I'm reasonable confident as well that you can drive to Cammeron Lake as well and you have to go through Oba to get there.


----------



## Namegosikaa (Dec 31, 2017)

There is a camp on the oba river at the end of the road south of Hearst, there's some rapids in between that camp and Oba lake. As far as I know it's a fly in lake now with charters out of hawk junction. You are also way over 7 hours to get to the oba camp if you have to loop around, if that distance is ok you can drive to Geraldton or Nakina as well


----------



## wally28 (Jan 14, 2010)

I have been to Cameron several times via the train to a bit N of Oba, marker 247 getting off at the Matawichawan and then float to cameron.
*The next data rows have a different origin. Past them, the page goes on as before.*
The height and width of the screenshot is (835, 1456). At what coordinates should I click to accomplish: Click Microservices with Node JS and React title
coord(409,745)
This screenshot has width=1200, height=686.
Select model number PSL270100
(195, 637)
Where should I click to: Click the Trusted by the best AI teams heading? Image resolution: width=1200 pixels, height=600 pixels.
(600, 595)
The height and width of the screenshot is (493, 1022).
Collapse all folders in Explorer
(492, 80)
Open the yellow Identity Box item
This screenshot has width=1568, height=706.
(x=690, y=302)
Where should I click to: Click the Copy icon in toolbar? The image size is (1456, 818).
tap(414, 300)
After the train quit, we drove to Hornpayne and then bush roads to Oba. Now, I have been told that the bush roads are not good so drive to Hearst and south to Oba is the only drive to.


----------



## Randle (Nov 6, 2000)

Sounds like it has gotten complicated to get to what used to be an easy trip. Drive to Hawks and then a very pleasant train ride that stopped right at the edge of the lake. I have to imagine this has affected camps financially in that area. The Tatnall camp was a great place for our family a few years back. I have to imagine flying in would be very expensive.


----------



## Namegosikaa (Dec 31, 2017)

One camp on oba is currently for sale, the fly in rate now is around 800.


----------